Ce qui manque au renouveau conservateur en France pour l’instant, n’est-ce pas celui ou celle qui sera capable de l’incarner ?

Toute idée politique a besoin d’une incarnation. C’est dans la mesure où quelqu’un arrive à faire la synthèse entre un tempérament, un caractère et une doctrine qu’une idée peut véritablement progresser dans l’espace public. Plus encore en France où la quête de l’homme providentiel est dans l’ADN national. Cette capacité d’incarnation viendra avec la capacité à rompre avec le politiquement correct, à ne pas céder après la campagne de démolition qu’il ne manquera pas de lancer. Un homme confirme sa valeur politique, aujourd’hui, en montrant qu’il sait ne pas céder devant la charge du parti médiatique et en montrant aussi qu’il sait transgresser intelligemment les grands interdits idéologiques. Devant le politiquement correct, le courage intellectuel, le courage politique, le courage médiatique restent les meilleures armes possible.

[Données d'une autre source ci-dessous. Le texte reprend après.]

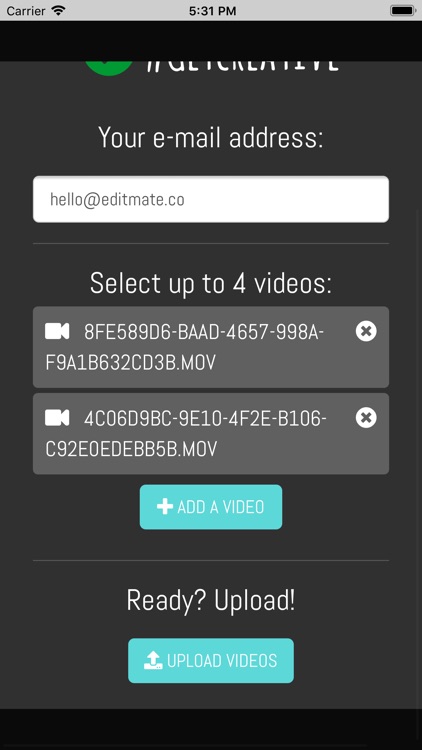The height and width of the screenshot is (750, 422).
Task: Click the ADD A VIDEO button label
Action: 221,507
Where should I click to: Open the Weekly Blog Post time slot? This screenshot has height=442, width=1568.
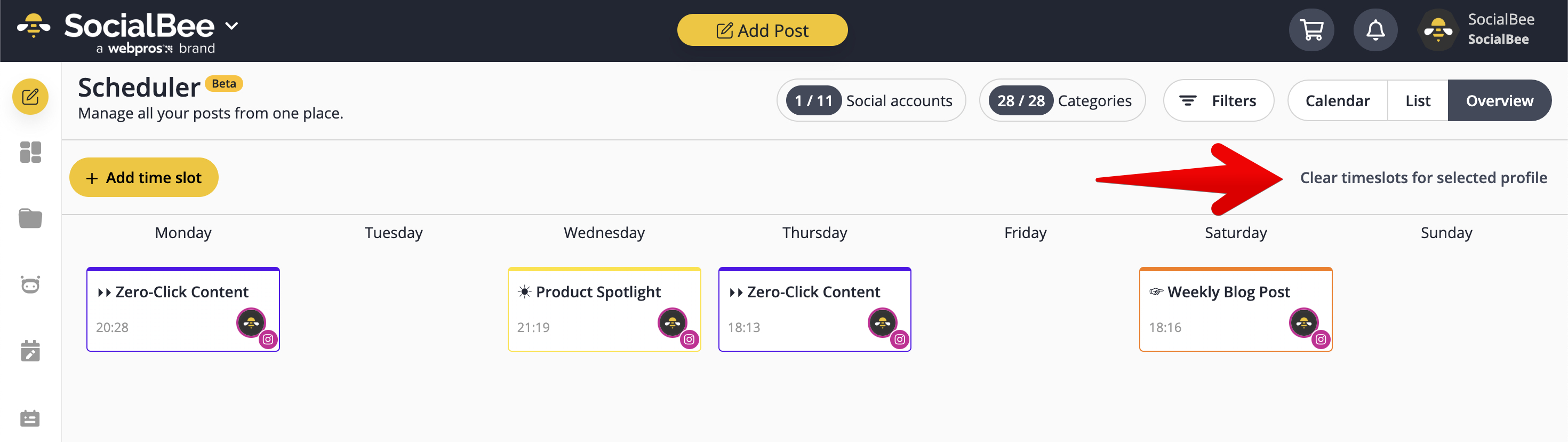pyautogui.click(x=1236, y=309)
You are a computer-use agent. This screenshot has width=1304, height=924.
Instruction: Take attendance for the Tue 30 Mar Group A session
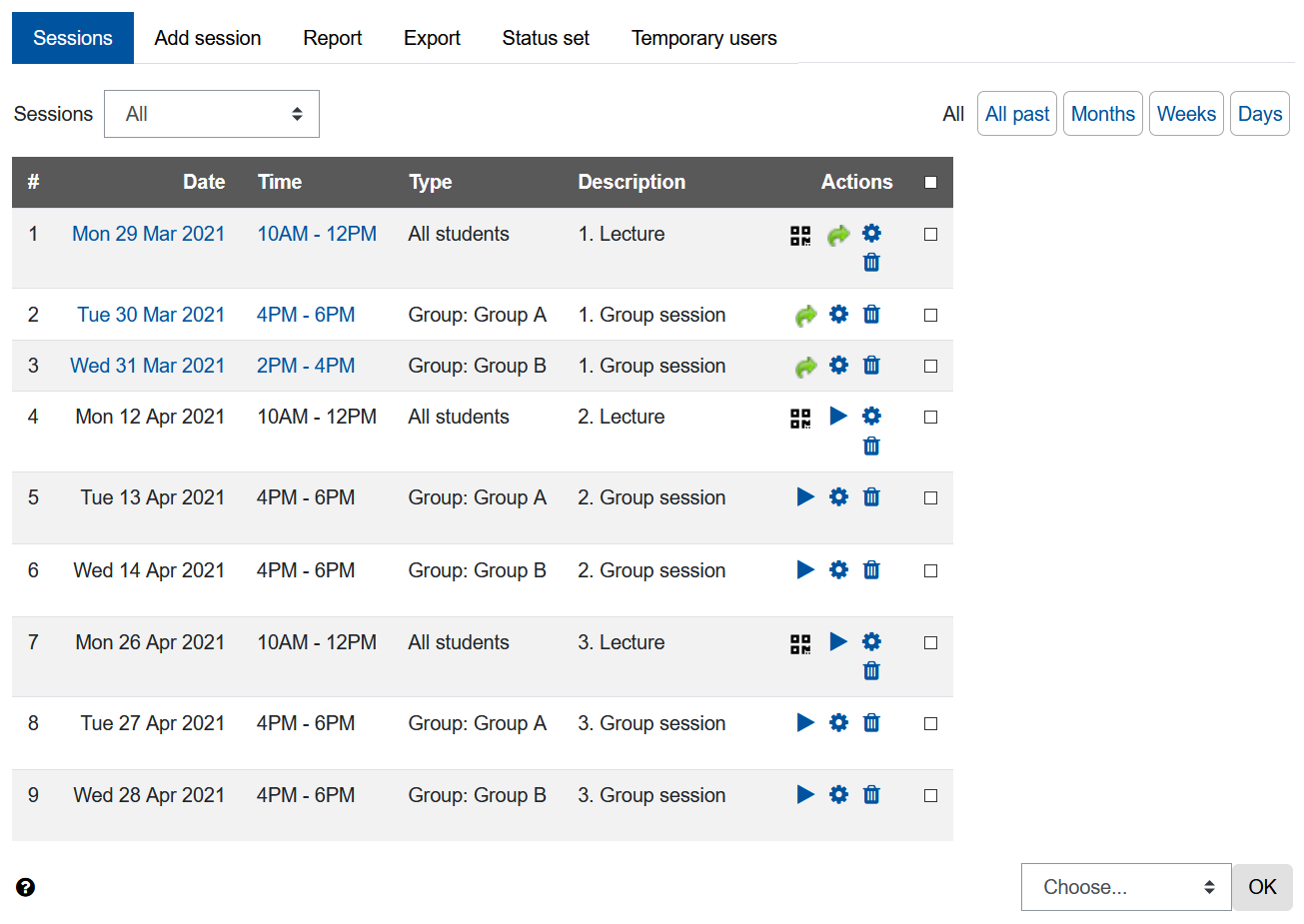click(x=805, y=315)
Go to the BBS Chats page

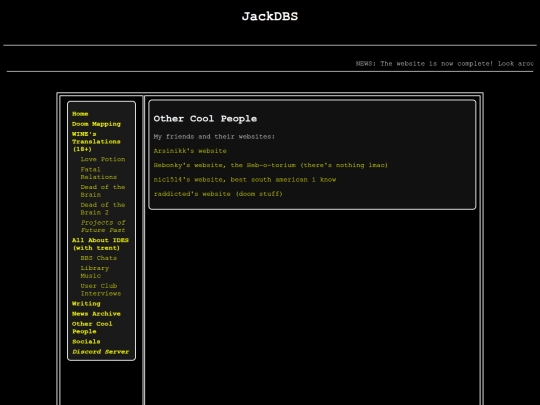coord(98,258)
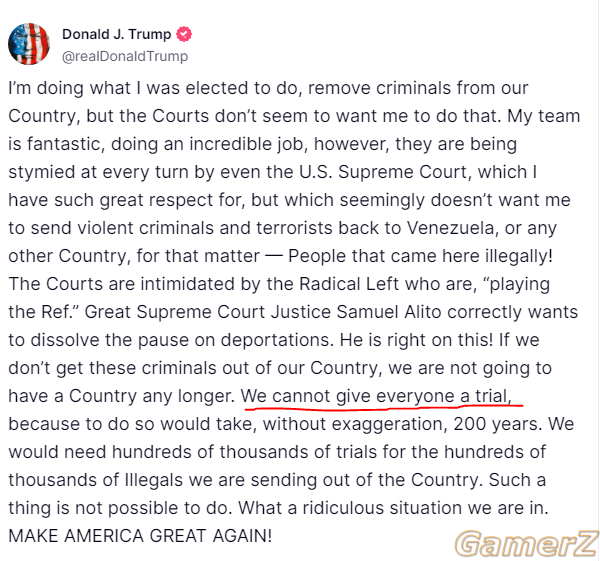This screenshot has height=561, width=600.
Task: Click the phrase 'pause on deportations'
Action: [236, 340]
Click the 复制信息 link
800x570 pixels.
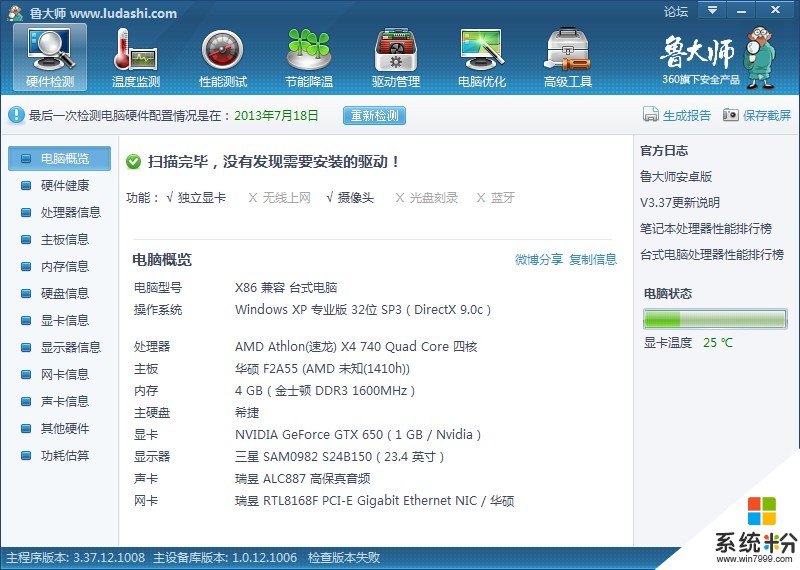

La multiplication d’intellectuels courageux dégage un espace du pensable, pour une parole affranchie, désinhibée. Mais il faut accepter que la politique est conflictuelle, que si nous espérons le respect, l’admiration, la tendresse de nos adversaires, nous nous mettons sous leur joug. Il faut accepter l’idée que ceux que nous combattons ne nous aiment pas, qu’ils cherchent à en finir politiquement avec nous et nous entêter malgré tout à mesure que nous sommes convaincus au fond de nous-mêmes de servir une juste cause, celle de la renaissance de nos pays respectifs et de notre civilisation.

Propos recueillis par Anne-Laure Debaecker et Laurent Dandrieu pour Valeurs actuelles.